I arrived by train and as is usual with me for these kinds of events, I had neglected to check my email to see where exactly the festival was or in which hotel I was staying. I wandered out of the station and walked aimlessly for about 10 or 15 minutes. I had time to spare. I came across the Raddison hotel and decided to just go in and ask if they had a booking for me. They did, and so I checked in and then asked how to get to the festival. It was a couple minutes walk away.

The first strange response (though I struggle to articulate exactly what it was in response to) I received when I walked in to the venue. A very helpful woman was at the desk and she asked immediately if I had come for the festival. I told her I had. She scrutinized me for the smallest of moments and asked tentatively, ‘Are you a poet?’.

I told her yes, yes I was and she seemed pleased with herself, that she could have deduced such a thing just by looking.

So then she asked me, ‘Are you one of the competition winners?’

I gather now that the festival had run a local competition and those who had won prizes were invited to come in and read. When I arrived, this competition reading was about to start. No, I told her. I am not one of the local competition winners. And she seemed confused.

‘Oh!’ she said suddenly, ‘Are you supposed to be reading just now?’ There was  a reading already on its way when I arrived.

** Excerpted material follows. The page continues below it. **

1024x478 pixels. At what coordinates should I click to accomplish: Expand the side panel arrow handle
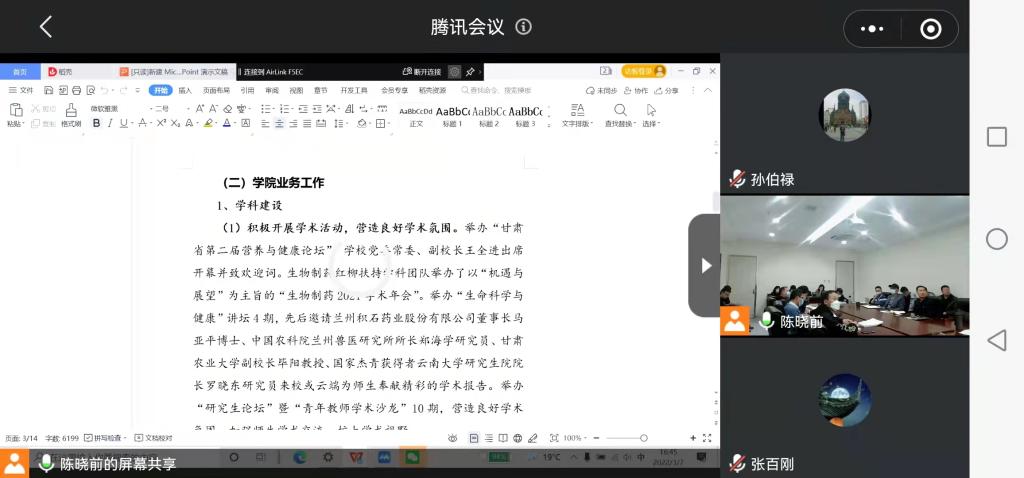tap(705, 265)
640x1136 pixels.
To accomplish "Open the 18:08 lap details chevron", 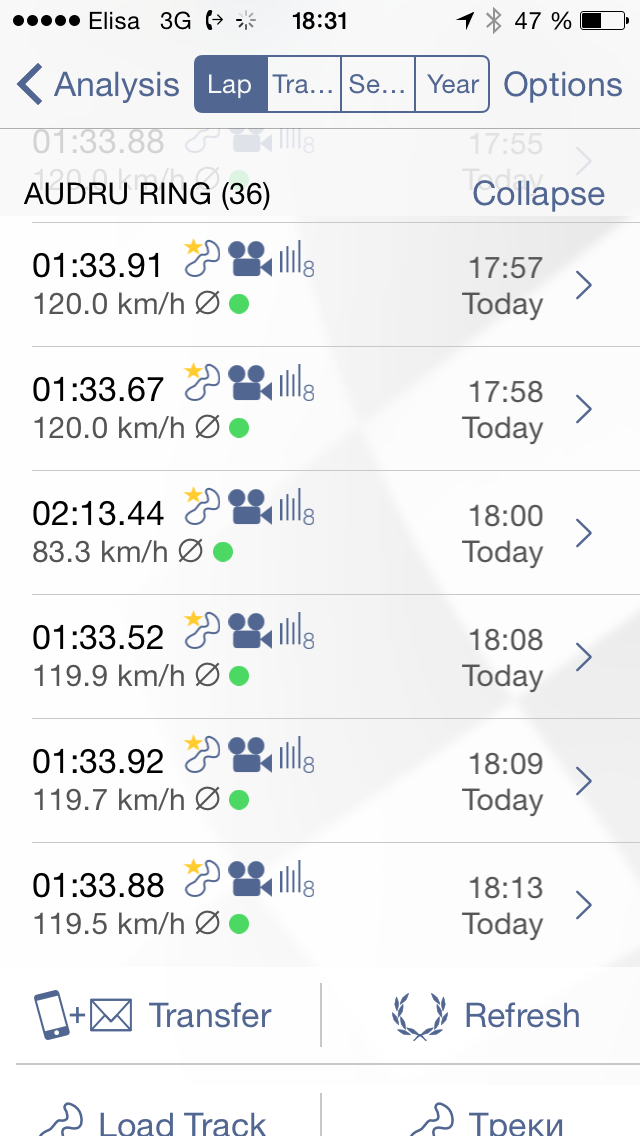I will pos(585,657).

No, I told her, I’m reading later.

She studied me again, curiously. ‘So,’ she said slowly, as if I hadn’t quite heard the first time, ‘are you one of the competition winners?’

Again, I told her no.

‘So then you must be reading now!’

No, I told her. I’m reading later. And she seemed utterly flabberghasted and consulted her programme. I pointed to the last slot of the evening and said, ‘There. That’s when I’m reading.’ And she looked at me then, utterly perplexed, and as if seeing me for the first time. She said almost to herself, ‘Then that means you’re someone really important.’ And then, as if to explain and apologize for her confusion, ‘but you’re so beautiful.’

Of course, I had never taken any offence in the course of this whole interaction. Even in the woman’s confusion and her attempts to ‘place’ me in an appropriate box, there was actually something quite warm and genuinely kind in her demeanour. I had instinctively and immediately liked her in the abstract way that we like strangers. But if there had indeed been offence taken, I would have had to forgive it then – for how can you be offended by someone who thinks you’re too beautiful to be a poet – that those committed to the aesthetics of words cannot themselves look aesthetically pleasing.

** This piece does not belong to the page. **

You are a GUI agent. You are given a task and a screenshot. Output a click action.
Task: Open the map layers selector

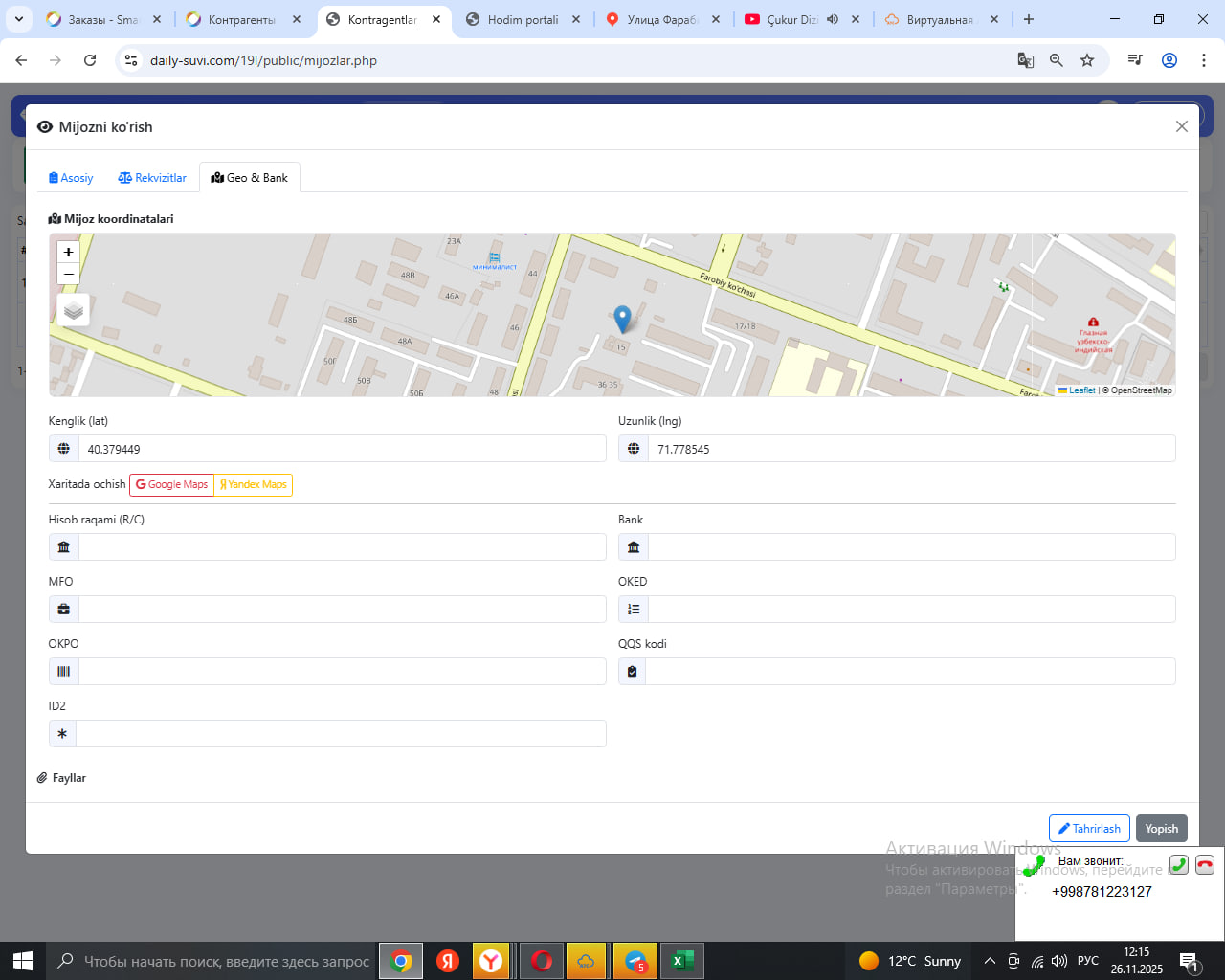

This makes me think of my friend Matthew Hittinger , one of the most physically attractive men I know. He has that power to inspire envy in both men and women, and he has perhaps grown quite wary of all the ‘but you’re so beautiful’ kind of fawning he gets everywhere. Indeed, he complains that people often do not take him seriously as a poet because upon seeing him they think he would be better off being a model or an actor. Leave poetry for the ugly or the awkward looking, seems to be the rule of thumb.

But as I almost never get this ‘you’re too beautiful to be a poet’ response, I’ll take it whenever I do, blind though the person may be. So that was the first strange response.

The second came at the end of the night. I had given my reading with Amanda Dalton who I hadn’t heard of before, but is apparently a first-rate writing teacher. She read from a wonderful forthcoming collection about dogs and dog-people and the sounds that a dog might make which can, if we listen closely, sound like ‘home’.

And also in this final reading of the night was the quietly funny Peter Sansom and the quietly classy Fiona Sampson, no relation of course but their surnames are so sonically similar that people have often believed them married. It is this pair in fact, Sansom and Sampson who it seems to me, genuinely belong to this perceived category of ‘really important’ people, at least in the world of British Poetry, and perhaps that I was reading with them made me, for those ninety minutes, borrow a bit of their importance.

So the reading went well and the response was warm and after people were kind enough to come up and tell me what, if anything, it had meant for them. And here it was  – the second strange response of the day.

This time it was an older man with a kind of Santa Clause belly, and Santa Clause smile. He tried and fumbled and then tried and fumbled again to explain why it was he liked the poems I had read, why they had surprised him. Even now, thinking about it, I deeply appreciate his attempt, willing as he was, to venture into the territory of the politically incorrect in order to arrive at some kind of truth he was grappling with.

‘You know,’ he began, ‘some poets…’

And he lingered on this word ‘some’ which meant he really wanted to say ‘some black poets’ but of course he couldn’t say that.

His meaning was clear however and indeed he meant it to be clear.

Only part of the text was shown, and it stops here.